It’s downright criminal that FX’s wily western isn’t nominated every year in all the drama categories — and this season, supporting players Walton Goggins and Joelle Carter elevated their game with gravitas and gusto. With their Kentucky drawls and piquant dialogue, Harlan County’s killer couple make the most heinous crimes seem downright charming.
— DRU MOORHOUSE
Mads Mikkelson radiates urbane menace in the criminally underrated NBC horror series. As the cannibalistic shrink who first kept audiences up at night in “The Silence of the Lambs,” the Danish star is so convincing that he pulls off the impossible: banishing the specter of Anthony Hopkins and making the part his own.
— BRENT LANG
As great as June Squibb was as Lena Dunham’s grandmother, and as fun as it was watching the charming Andrew Rannells and Danny Strong play a gay couple in the “Beach House” episode, it was Alex Karpovsky who stood out this season among the supporting cast. Ray’s relationship with Marnie showed us a new side of both characters, so while Hollywood has taken notice of Adam Driver (and deservedly so), you can’t underestimate Karpovsky’s contribution to the show.
Bob Odenkirk brought much needed levity to the tar-black final season of Breaking Bad as comically shady attorney Saul Goodman. His performance was so indelible throughout the series’ run that creator Vince Gilligan decided to build a prequel around “Better Call Saul” Goodman. In a more just universe, he would also be awarded with Emmy love.
— DIANE GARRETT
Writer-creator Ray McKinnon has crafted a slow-burn Southern drama about a recent death-row inmate struggling to re-enter the world 20 years after his incarceration. Thanks largely to McKinnon, the show effortlessly steers clear of melodrama and cliché, while giving actors like Abigail Spencer — who plays the convict’s loving sister — several Emmy-worthy moments.
— PHIL PIRELLO
Fred Armisen’s and Carrie Brownstein’s deliciously oddball sketch show, with a sharp and satiric but also affectionate eye for obsessions and quirks, has been slowly inching into the Emmy picture: It got one nomination in 2011, two in 2012 and three (including its first win) in 2013. A comedy-series nod for the charmingly surreal show might be asking a lot, but one can dream.
— STEVE POND
ORANGE IS THE NEW BLACK
Jenji Kohan has packed her compulsively watchable Netflix series with intriguing characters, from good girl gone bad Piper Chapman (Taylor Schilling) to lascivious prison guard George “Pornstache” Mendez (Pablo Schreiber). Two supporting performances especially deserving Emmy love: Laura Prepon as Piper’s inscrutable former lover, and Uzo Aduba as sweetly devoted Suzanne “Crazy Eyes” Warren.

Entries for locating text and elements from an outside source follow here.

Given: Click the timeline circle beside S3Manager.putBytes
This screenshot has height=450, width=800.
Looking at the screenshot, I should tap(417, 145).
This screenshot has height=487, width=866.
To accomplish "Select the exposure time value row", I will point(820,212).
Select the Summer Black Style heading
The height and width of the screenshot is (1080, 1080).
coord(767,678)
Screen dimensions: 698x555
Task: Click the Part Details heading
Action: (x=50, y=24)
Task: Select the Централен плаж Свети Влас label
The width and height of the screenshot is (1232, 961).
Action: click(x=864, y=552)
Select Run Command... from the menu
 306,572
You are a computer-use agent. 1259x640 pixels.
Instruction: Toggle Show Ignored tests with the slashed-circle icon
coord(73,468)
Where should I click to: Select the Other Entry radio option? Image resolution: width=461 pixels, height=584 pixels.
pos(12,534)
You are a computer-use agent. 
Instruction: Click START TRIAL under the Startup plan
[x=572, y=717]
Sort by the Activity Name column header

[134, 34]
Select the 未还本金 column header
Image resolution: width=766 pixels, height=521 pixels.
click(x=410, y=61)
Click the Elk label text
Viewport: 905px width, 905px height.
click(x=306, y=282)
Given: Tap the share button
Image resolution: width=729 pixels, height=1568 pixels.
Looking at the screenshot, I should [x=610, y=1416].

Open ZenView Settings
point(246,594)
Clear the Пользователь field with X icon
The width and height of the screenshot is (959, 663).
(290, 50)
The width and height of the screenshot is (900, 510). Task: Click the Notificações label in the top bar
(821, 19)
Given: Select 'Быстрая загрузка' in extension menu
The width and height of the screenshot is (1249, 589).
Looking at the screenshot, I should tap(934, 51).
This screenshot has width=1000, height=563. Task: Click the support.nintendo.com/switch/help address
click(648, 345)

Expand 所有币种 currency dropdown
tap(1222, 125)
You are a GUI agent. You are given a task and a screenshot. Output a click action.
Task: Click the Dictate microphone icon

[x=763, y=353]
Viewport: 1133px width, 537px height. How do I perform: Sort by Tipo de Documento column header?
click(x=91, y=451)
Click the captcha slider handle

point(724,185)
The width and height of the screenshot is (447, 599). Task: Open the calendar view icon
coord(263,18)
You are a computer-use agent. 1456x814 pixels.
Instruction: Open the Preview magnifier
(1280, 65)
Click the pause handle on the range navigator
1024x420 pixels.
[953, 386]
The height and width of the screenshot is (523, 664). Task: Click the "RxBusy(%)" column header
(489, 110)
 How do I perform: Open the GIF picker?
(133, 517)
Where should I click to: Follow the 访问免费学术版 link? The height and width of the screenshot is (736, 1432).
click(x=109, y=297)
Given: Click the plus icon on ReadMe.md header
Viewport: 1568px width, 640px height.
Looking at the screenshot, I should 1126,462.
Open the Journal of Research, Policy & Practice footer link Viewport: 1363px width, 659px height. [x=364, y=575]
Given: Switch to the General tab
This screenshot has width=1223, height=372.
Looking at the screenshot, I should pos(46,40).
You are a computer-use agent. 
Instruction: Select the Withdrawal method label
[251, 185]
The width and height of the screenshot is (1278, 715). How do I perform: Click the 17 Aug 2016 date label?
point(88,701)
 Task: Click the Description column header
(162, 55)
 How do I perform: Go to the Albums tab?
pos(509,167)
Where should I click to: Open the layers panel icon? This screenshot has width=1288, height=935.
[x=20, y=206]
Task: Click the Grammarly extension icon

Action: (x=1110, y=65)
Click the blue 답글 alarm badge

As twenty-something Fiona Gallagher struggling to keep her family afloat on the South Side of Chicago, Emmy Rossum has been a profile in poverty-stricken resourcefulness and resolve. This season, even though she and her show have switched from the Emmy drama to comedy categories, Fiona hit rock bottom, turning to drugs and ending up in jail. That allowed Rossum to crack her character’s tough veneer to expose the frightened person within.
IT’S ALWAYS SUNNY IN PHILADELPHIA
“Always Sunny” is always ignored by the Emmys, yet it has been consistently hilarious for nine seasons, always finding new ways for its horrible, no-good, dirty, rotten characters to thoughtfully parody our society’s issues.
— GREG GILMAN
KEY & PEELE
These former “MADtv” performers have taken up the Comedy Central sketch throne that Dave Chappelle didn’t want. From President Obama’s anger translator Luther to oddly-named college football players and Liam Neeson-loving valet attendants, “Key & Peele” make the case that there’s a new comedy sheriff in town.
— JEFF SNEIDER
The conversation seems silly and retrograde, but if you for some reason need proof that women can be as funny — or funnier — than men, just watch an episode of Abbi Jacobson’s and Ilana Glazer’s “Broad City.” They took a web series all the way to critical acclaim on cable, and as both writers and performers, they’re the freshest new voices on TV this year.